Nothing here makes things easy for the user. This website architecture is cumbersome at best and ineffective at worst. Again, the issue here is website usability.

7. Labeling and Language – D – Overall ineffective

The architecture of this site is dismal because of how difficult it makes the process of joining. At least the very brief sales letter uses clear language and good grammar. But that is small consolation when everything else is so obfuscated.

12. Order Options – B – Most elements present

The order flow includes a toll-free option, fax number, email support and a Contact Us form. As many of the well-heeled target market for the Andrew Harper’s Hideaway Report might be older, less Internet-savvy consumers, we would advise adding a more obvious invitation to have the user call the toll-free number, especially for such a big-ticket item. This invitation should be prominently displayed on the landing page, not merely introduced later in the order flow.


Perhaps most of the members of Andrew Harper’s Hideaway Report join or renew by responding to a direct (postal) mail offer.

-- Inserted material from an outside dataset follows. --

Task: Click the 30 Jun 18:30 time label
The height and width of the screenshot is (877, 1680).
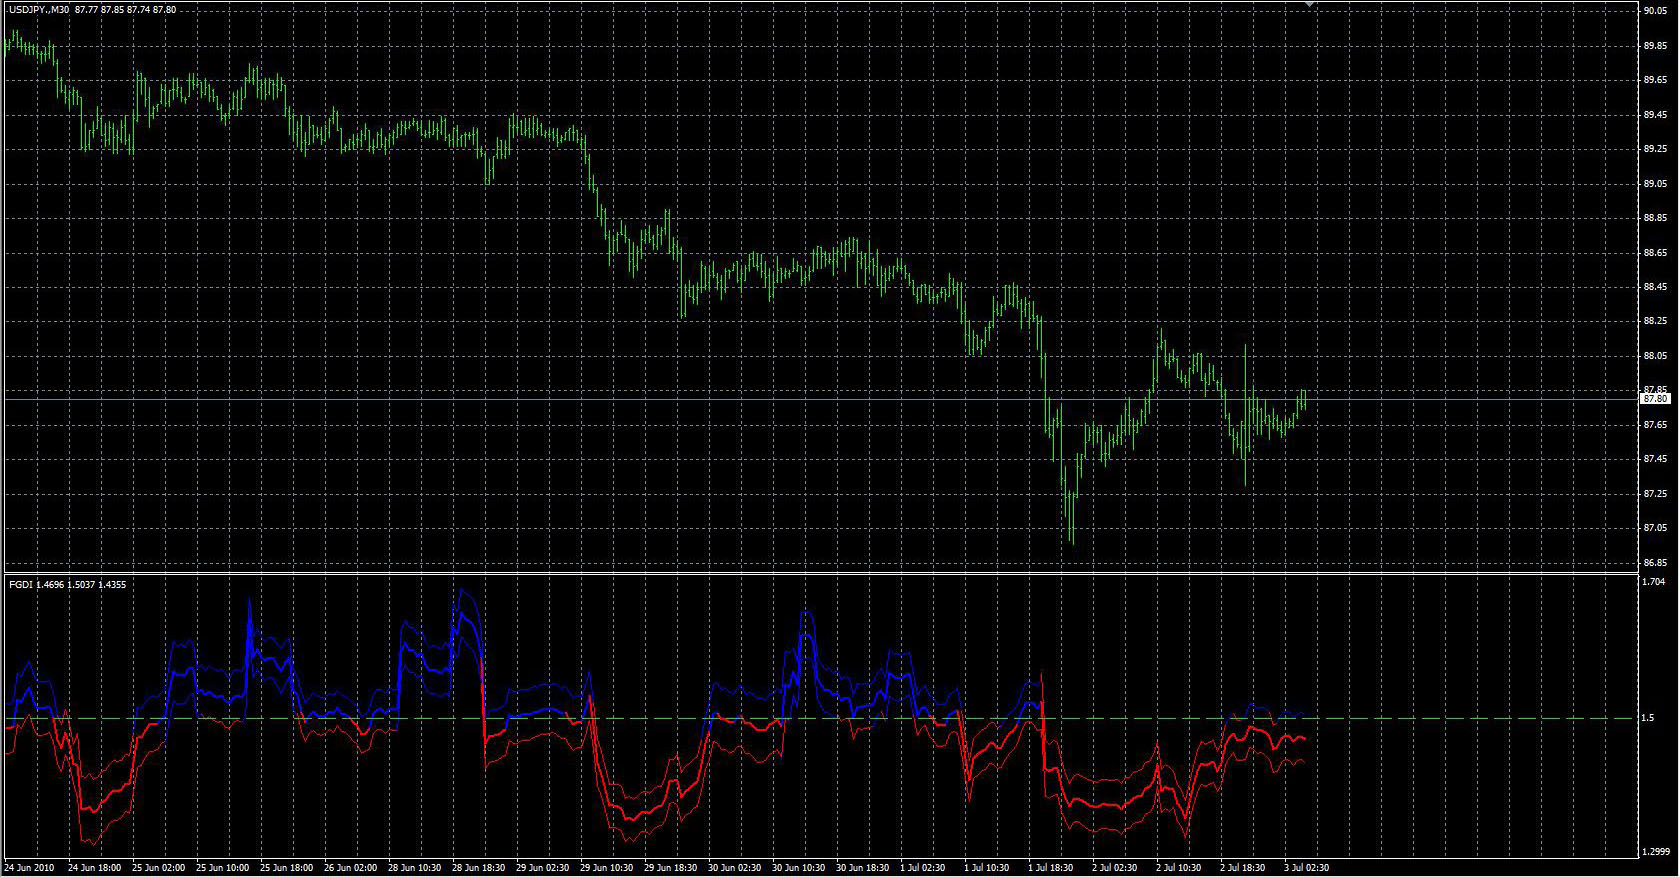Action: (x=862, y=868)
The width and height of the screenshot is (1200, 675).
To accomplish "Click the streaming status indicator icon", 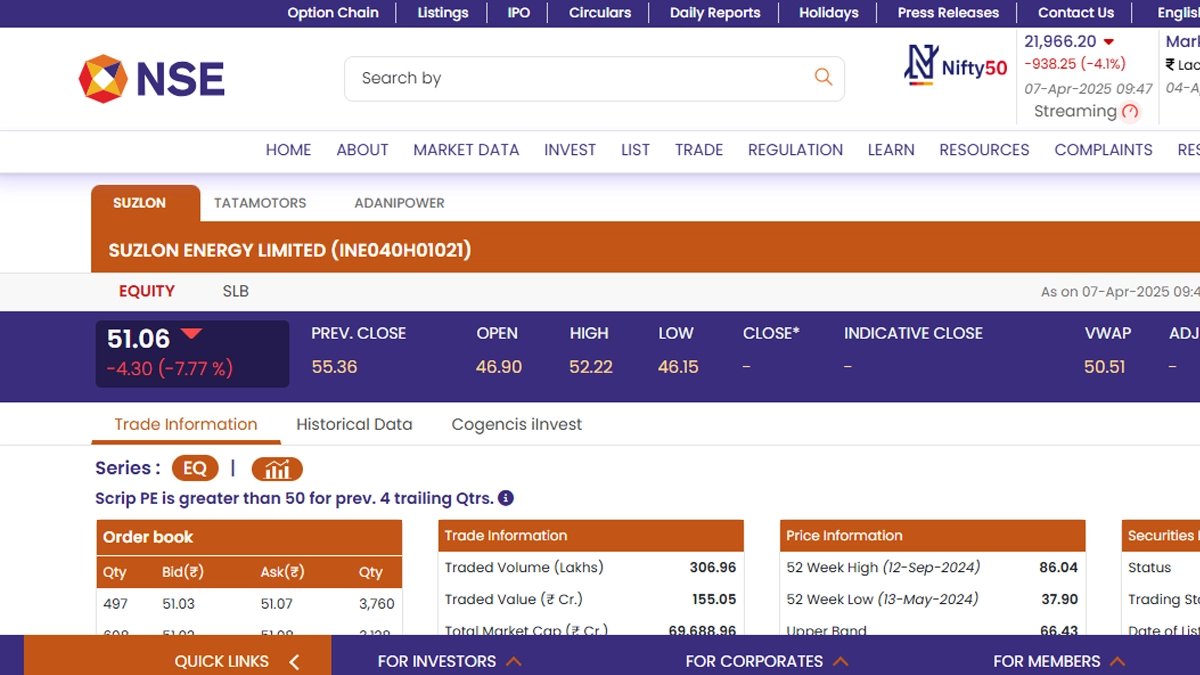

We can’t imagine the publisher getting a lot of new members as a result of this website or its sales letter landing page.

Sure, it’s attractive. But what’s the value of being attractive if the visitor finds if difficult to purchase the products for sale here?

If you don’t make it easy for your customers to order, it’s as if you had a brick and mortar store with no checkout line and no cash register. You’re not really in business, you’re merely displaying your products.

So, while we applaud the publisher of Andrew Harper’s Hideaway Report for his willingness to try again, the new website design and landing page seem woefully ineffective for enrolling new members.